The aim of the project is to compare how Convolutional Neural Networks and Humans see the world by comparing
where computer and human pay attention to during an object recognition task.
Due to the rise of Visual Attention mechanisms in machine
learning it is now possible to model the cognitive process of paying attention in a computer.
For a Cognitive Science course project we decided to see if the computer will
choose to look at the same thing as a human does to recognize objects of 10 categories
and if human eye-tracking data can be used to speed up the process of training the machine learning algorithm.
The project is part of a Cognitive Science course at the University of Copenhagen.
Python, Tensorflow, Keras, Eye-tracking
We use the POET dataset
that provides eye-tracking data from multiple annotators that classified over 6 thousand images into 10 categories.

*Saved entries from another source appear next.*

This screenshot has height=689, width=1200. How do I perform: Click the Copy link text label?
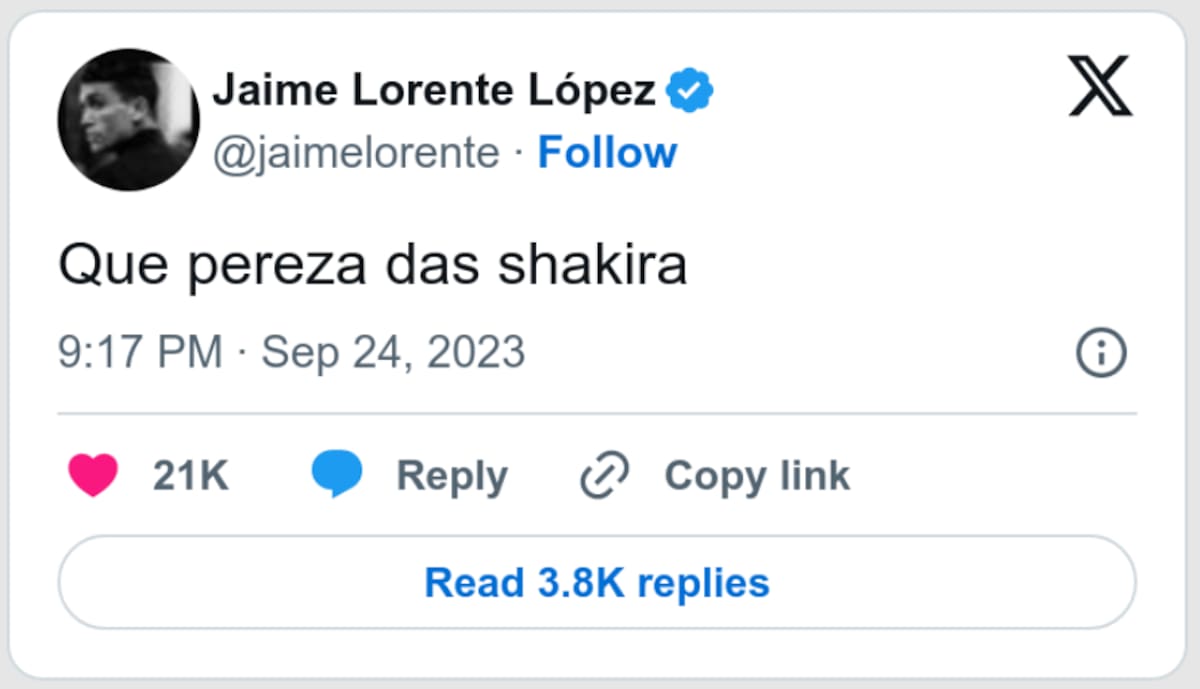coord(757,476)
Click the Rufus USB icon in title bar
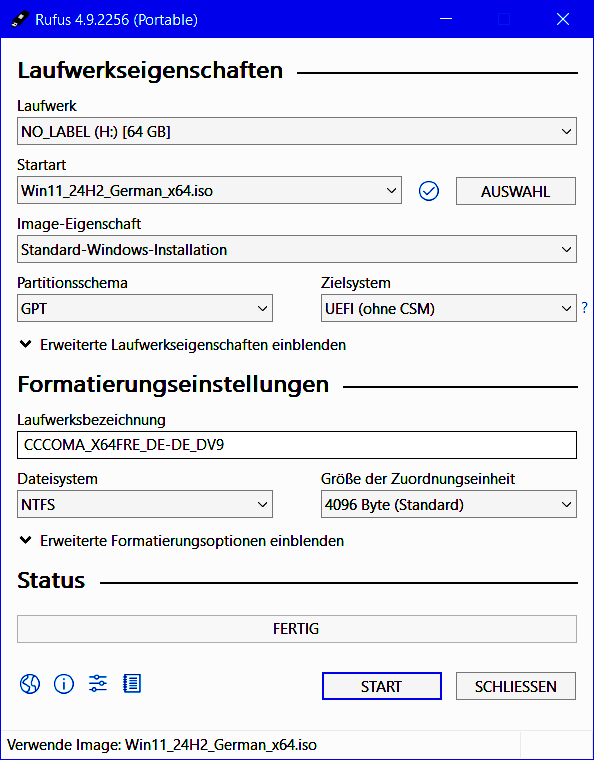This screenshot has width=594, height=760. pyautogui.click(x=20, y=19)
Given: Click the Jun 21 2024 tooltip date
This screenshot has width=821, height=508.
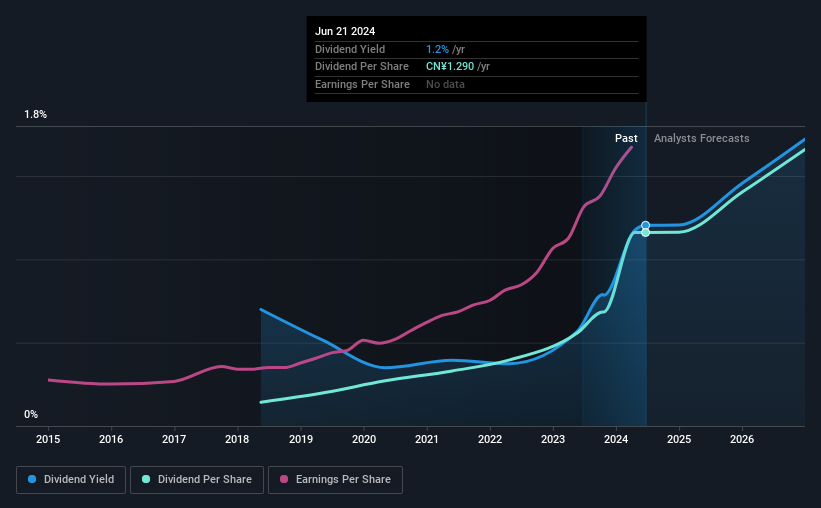Looking at the screenshot, I should point(345,31).
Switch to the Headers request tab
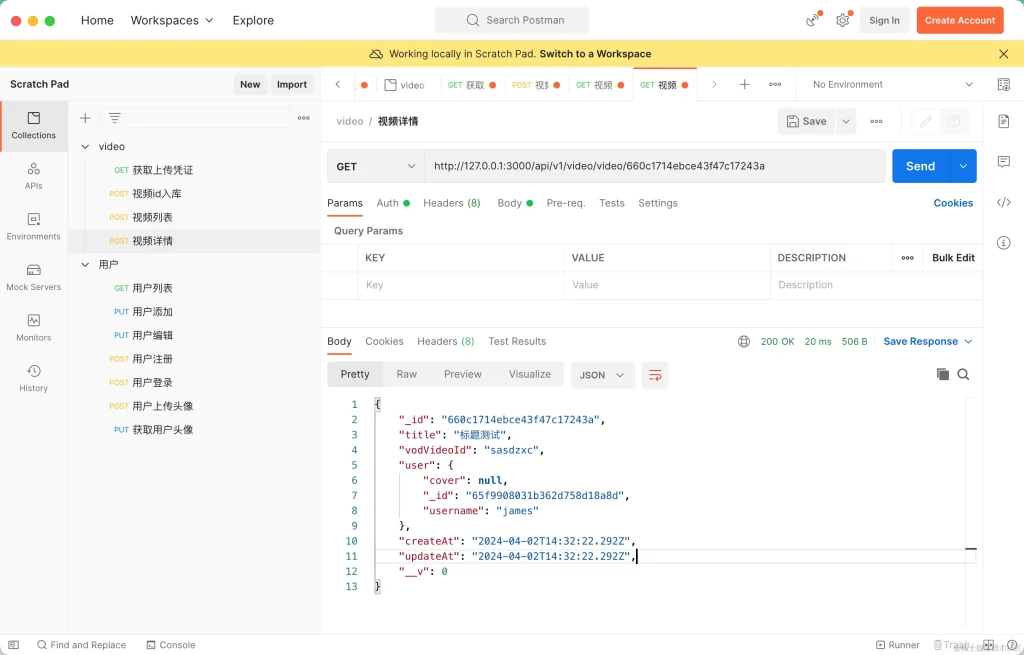The width and height of the screenshot is (1024, 655). pyautogui.click(x=451, y=203)
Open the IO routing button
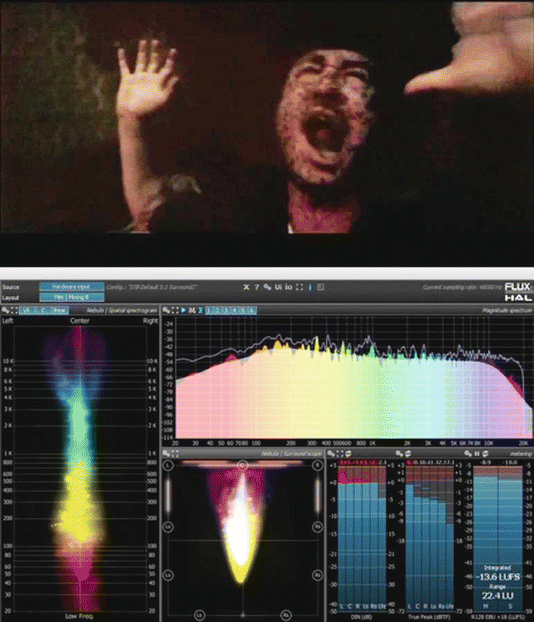The image size is (534, 622). tap(289, 287)
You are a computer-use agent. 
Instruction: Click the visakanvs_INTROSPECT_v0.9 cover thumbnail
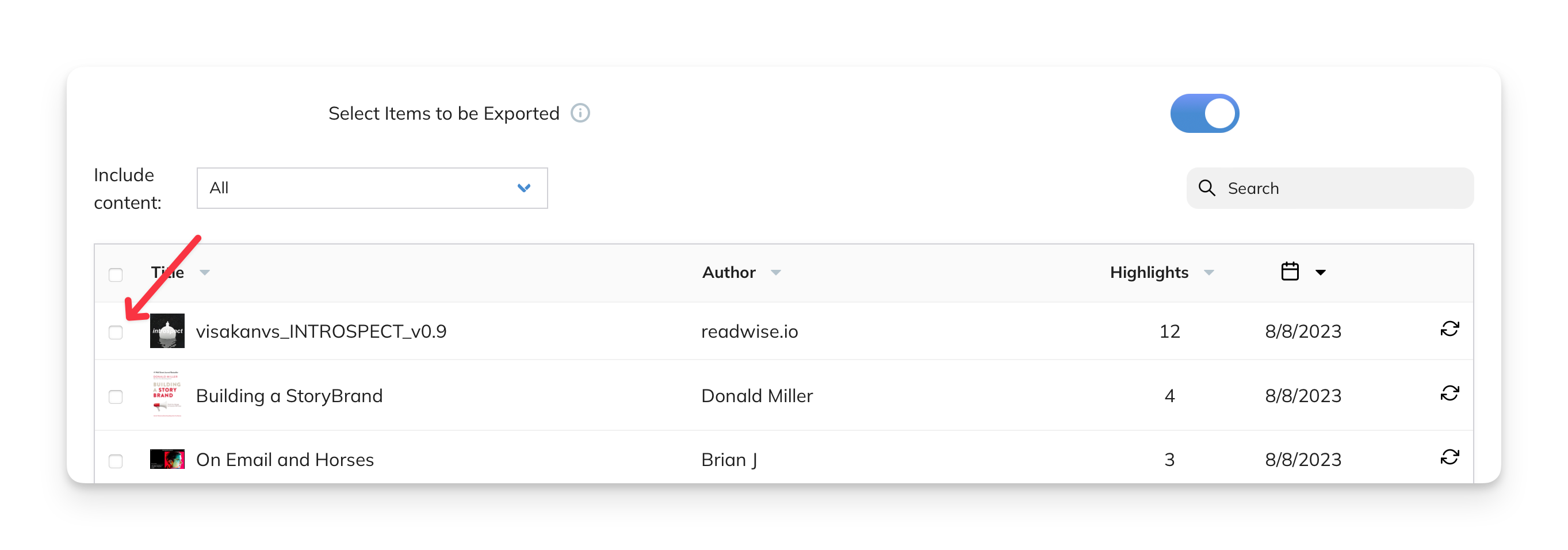point(166,331)
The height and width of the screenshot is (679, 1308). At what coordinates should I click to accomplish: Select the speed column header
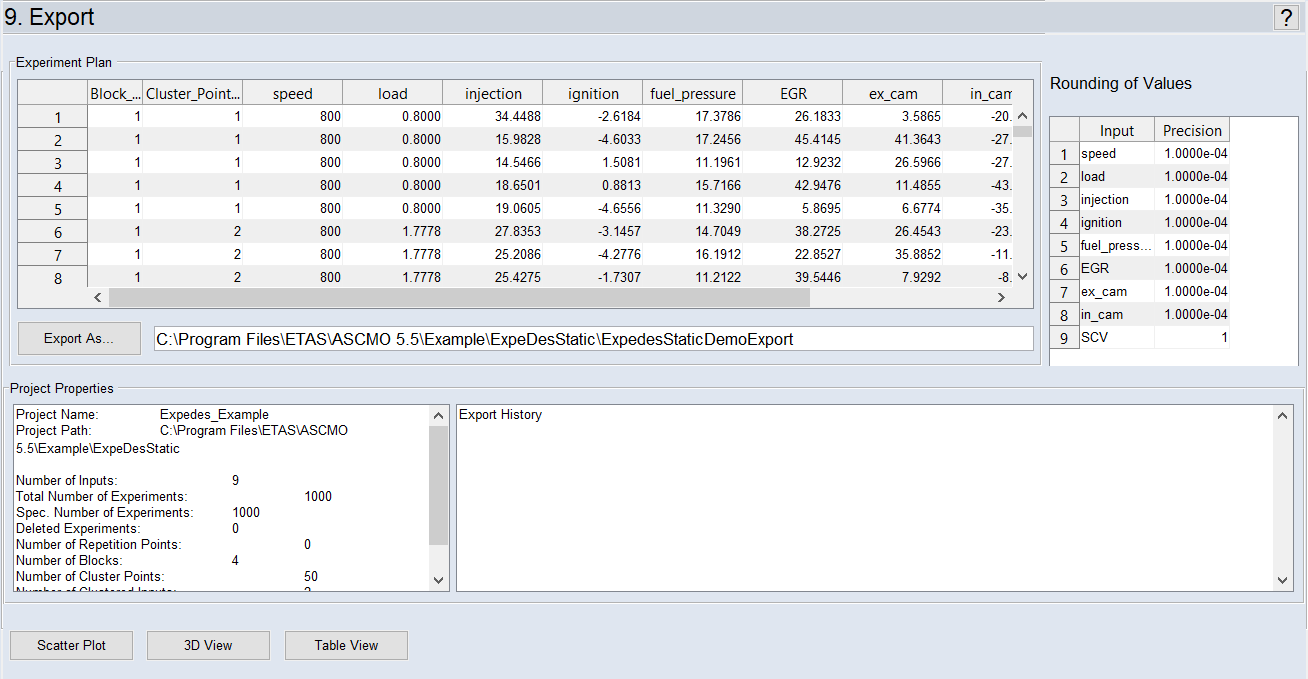(x=292, y=93)
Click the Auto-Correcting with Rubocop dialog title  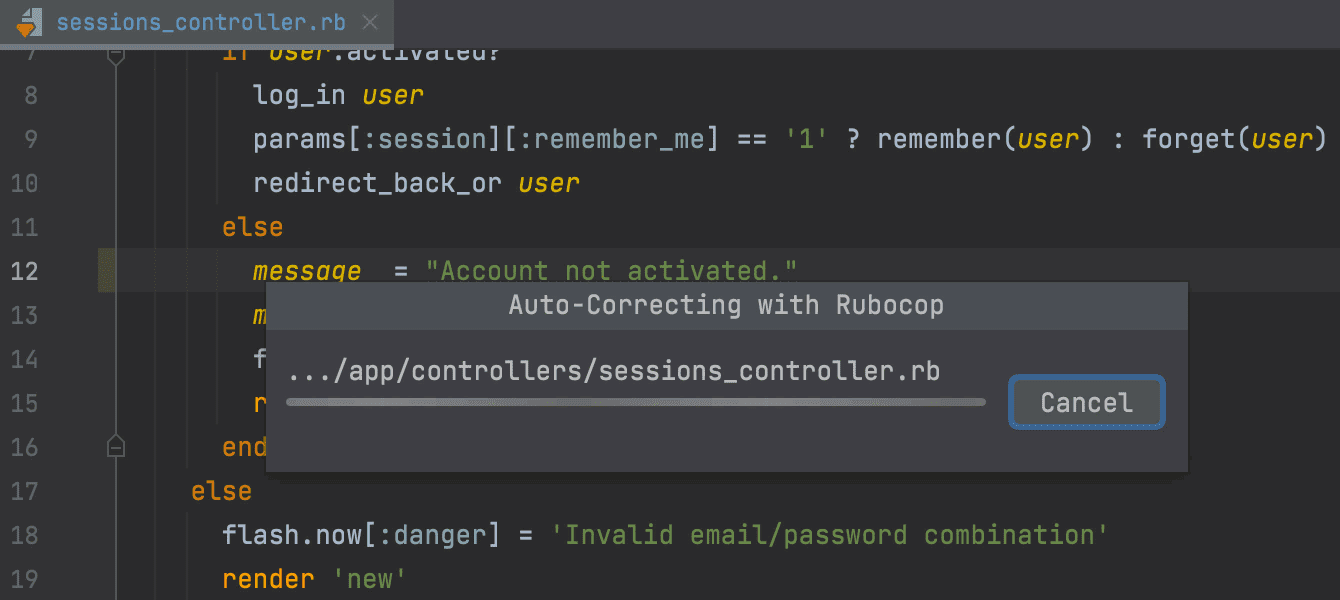point(726,305)
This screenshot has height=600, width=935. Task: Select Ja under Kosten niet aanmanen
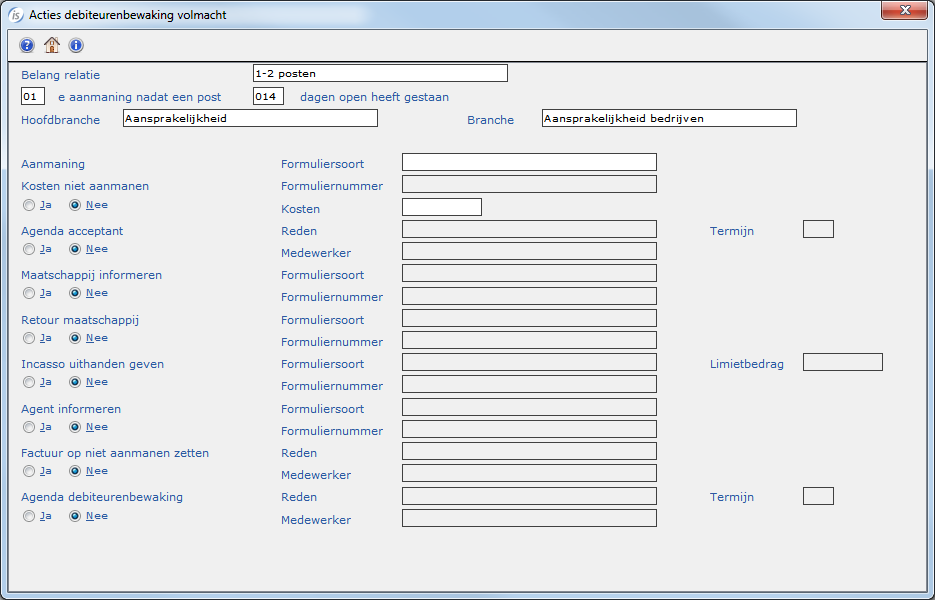pos(29,205)
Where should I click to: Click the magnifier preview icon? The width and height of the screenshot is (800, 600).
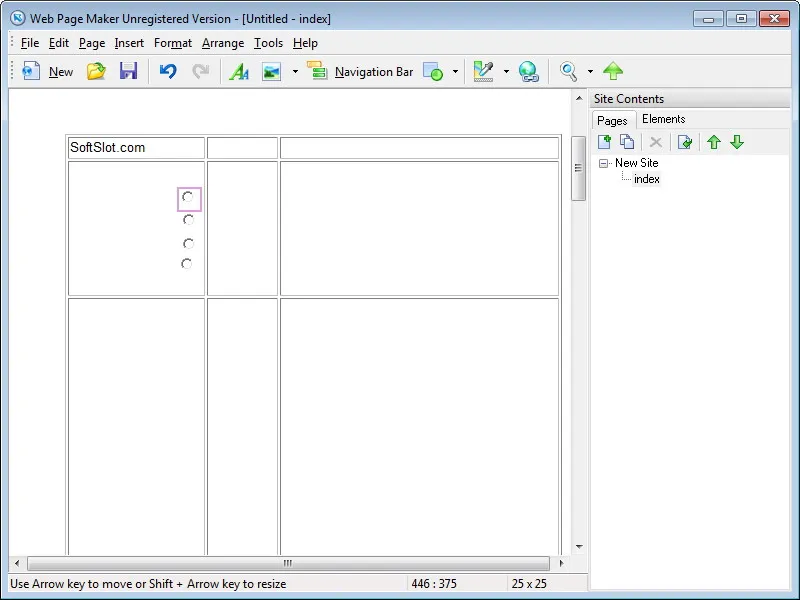568,71
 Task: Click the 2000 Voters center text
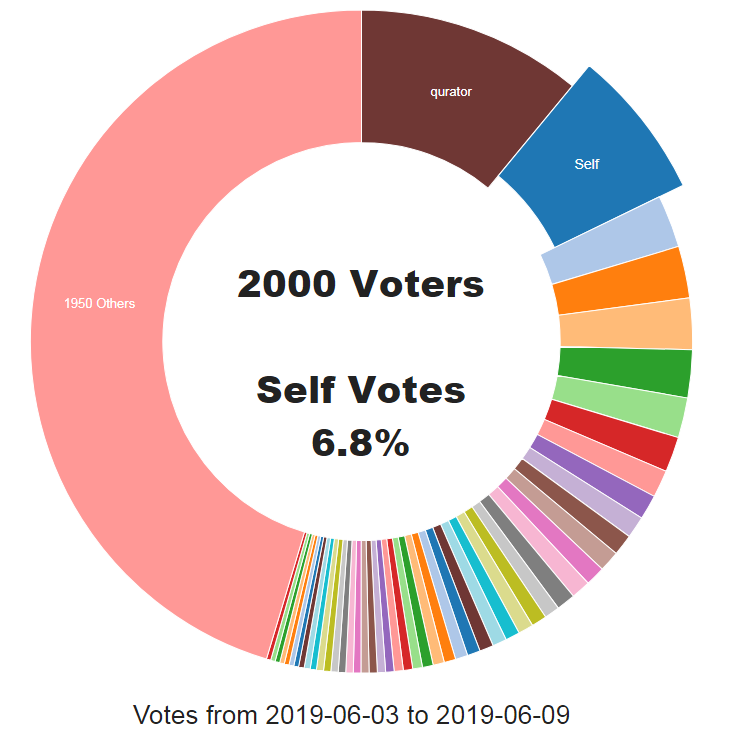(x=361, y=284)
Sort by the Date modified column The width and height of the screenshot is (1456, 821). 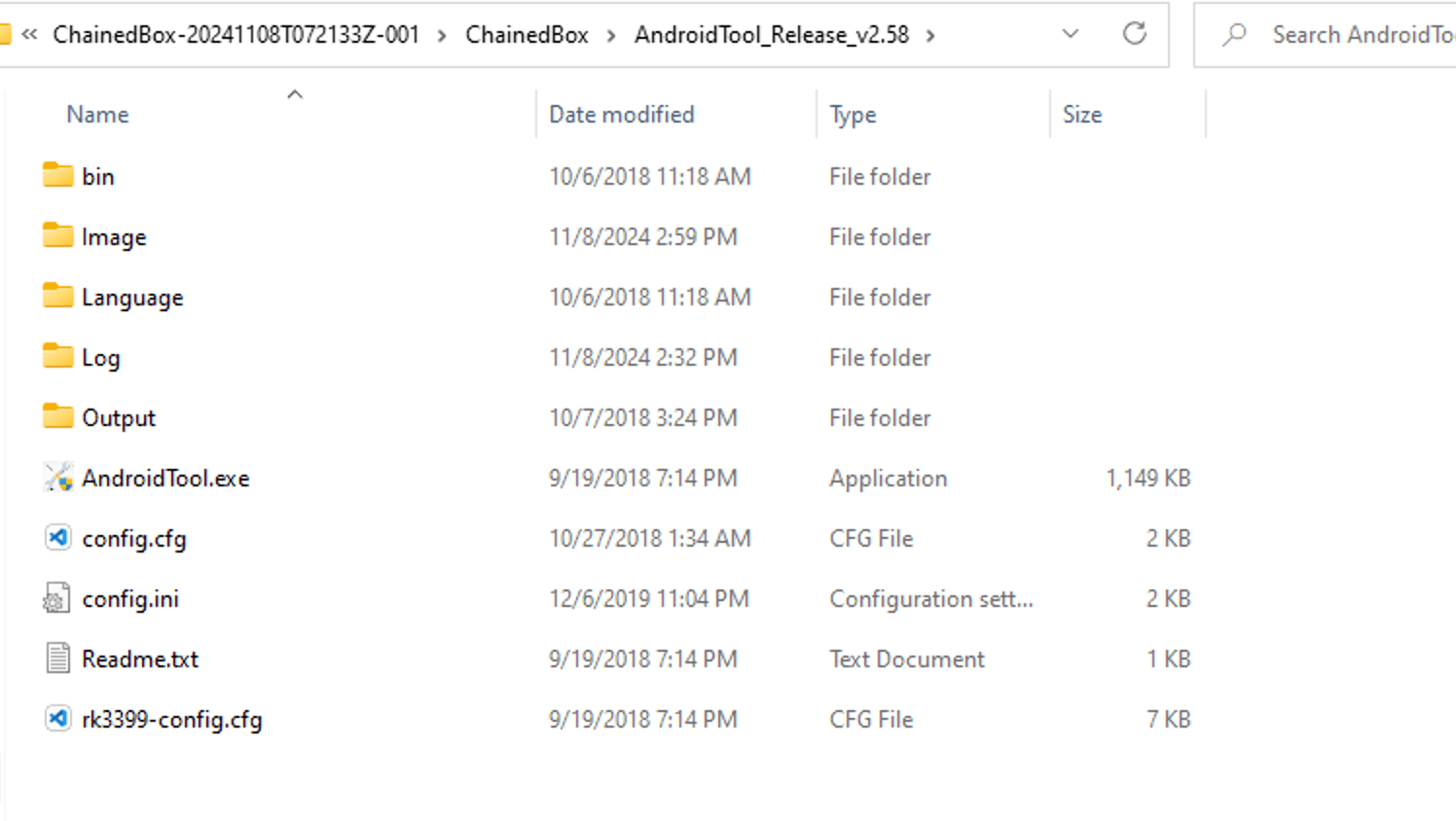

The project is divided into multiple parts that explore different training environments and relationships between the machine and the human attention:
- Standard CNN trained with a global pooling layer on top to gain spatially-dependent
class activations (reference)
Here we can compare heat maps of human gaze with heat maps of which part of the CNN the model finds most meaningful for the given class and image.
- CNN with attention (reference)
We build a CNN with an explicit, sequential attention mechanism built on top of
it and compare that with how humans perform the task from sequential eye-tracking data.
- Using eye-tracking data to improve machine learning
In the last part we would like to train the model using eye-tracking data
to improve convergence or guide the model in which parts of the image are more important than others and compare the results to a standard CNN.
The final report can be found here
My work can be found under sections about
developing the attention visualization based on gradient theory and comparing CAM, soft attention
and human attention.
I came up with the idea for the project and devised the approach.
I proposed a novel approach to visualizing human attention from eye-tracking data
using gradient theory.
I developed a soft attention model in Tensorflow and extended an open-source CAM model.
I visualized both attention mechanisms and compared them to human attention using PCC.